BRIEF: Retype, word for word, each line between the lines holding "You are a computer-use agent. This" and "Image resolution: width=928", inclusive, and leave the rest of the data alone.

━━━ INPUT ━━━

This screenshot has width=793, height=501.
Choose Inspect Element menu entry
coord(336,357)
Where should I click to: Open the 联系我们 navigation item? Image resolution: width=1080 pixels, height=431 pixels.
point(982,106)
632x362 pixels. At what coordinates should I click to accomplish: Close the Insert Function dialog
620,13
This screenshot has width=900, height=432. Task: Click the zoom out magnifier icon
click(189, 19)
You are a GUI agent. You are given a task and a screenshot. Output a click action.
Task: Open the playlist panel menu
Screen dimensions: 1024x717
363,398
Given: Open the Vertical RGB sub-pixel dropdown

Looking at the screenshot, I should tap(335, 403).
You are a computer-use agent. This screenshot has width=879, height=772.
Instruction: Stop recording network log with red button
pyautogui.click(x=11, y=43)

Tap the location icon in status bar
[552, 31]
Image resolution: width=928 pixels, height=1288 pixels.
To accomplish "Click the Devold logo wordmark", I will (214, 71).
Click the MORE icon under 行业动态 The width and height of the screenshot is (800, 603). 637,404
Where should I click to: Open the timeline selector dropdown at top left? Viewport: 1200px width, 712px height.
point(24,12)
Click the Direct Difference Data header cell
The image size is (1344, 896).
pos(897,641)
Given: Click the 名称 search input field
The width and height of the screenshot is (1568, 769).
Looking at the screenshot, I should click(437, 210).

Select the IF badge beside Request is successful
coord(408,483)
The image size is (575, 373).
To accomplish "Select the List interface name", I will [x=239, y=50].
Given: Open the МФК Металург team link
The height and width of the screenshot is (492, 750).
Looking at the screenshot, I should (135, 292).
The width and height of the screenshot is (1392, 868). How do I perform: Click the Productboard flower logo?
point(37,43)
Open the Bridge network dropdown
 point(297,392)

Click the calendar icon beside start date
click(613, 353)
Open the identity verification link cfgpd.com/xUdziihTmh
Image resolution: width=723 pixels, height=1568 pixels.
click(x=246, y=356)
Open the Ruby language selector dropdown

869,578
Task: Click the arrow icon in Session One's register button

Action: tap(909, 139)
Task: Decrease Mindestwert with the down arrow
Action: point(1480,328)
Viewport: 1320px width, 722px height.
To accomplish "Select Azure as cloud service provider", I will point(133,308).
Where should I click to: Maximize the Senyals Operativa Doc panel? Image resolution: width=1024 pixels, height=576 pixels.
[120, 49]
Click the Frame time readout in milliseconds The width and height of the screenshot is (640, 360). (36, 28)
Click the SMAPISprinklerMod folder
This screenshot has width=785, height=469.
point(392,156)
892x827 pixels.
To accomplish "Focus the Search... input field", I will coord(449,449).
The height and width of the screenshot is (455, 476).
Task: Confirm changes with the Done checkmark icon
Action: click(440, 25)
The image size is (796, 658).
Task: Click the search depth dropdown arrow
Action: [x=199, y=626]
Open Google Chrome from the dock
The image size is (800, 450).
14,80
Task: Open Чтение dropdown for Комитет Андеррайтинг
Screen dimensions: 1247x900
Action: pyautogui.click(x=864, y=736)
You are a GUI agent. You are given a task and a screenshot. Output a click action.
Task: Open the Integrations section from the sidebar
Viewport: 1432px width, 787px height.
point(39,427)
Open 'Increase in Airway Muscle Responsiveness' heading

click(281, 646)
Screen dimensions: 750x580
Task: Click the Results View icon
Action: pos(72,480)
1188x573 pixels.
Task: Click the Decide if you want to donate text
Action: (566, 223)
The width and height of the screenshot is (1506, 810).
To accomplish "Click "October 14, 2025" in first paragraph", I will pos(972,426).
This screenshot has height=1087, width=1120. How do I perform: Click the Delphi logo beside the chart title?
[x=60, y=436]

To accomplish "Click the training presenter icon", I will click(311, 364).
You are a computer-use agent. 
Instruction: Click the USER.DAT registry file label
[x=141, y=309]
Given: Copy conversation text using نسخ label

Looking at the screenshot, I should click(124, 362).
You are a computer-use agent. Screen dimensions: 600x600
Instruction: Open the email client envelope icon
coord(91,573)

━━━

OUTPUT FOR THIS EXERCISE:
You are a computer-use agent. This screenshot has width=879, height=772.
Instruction: Stop recording network log with red button
pyautogui.click(x=11, y=43)

Tap the location icon in status bar
[552, 31]
Image resolution: width=928 pixels, height=1288 pixels.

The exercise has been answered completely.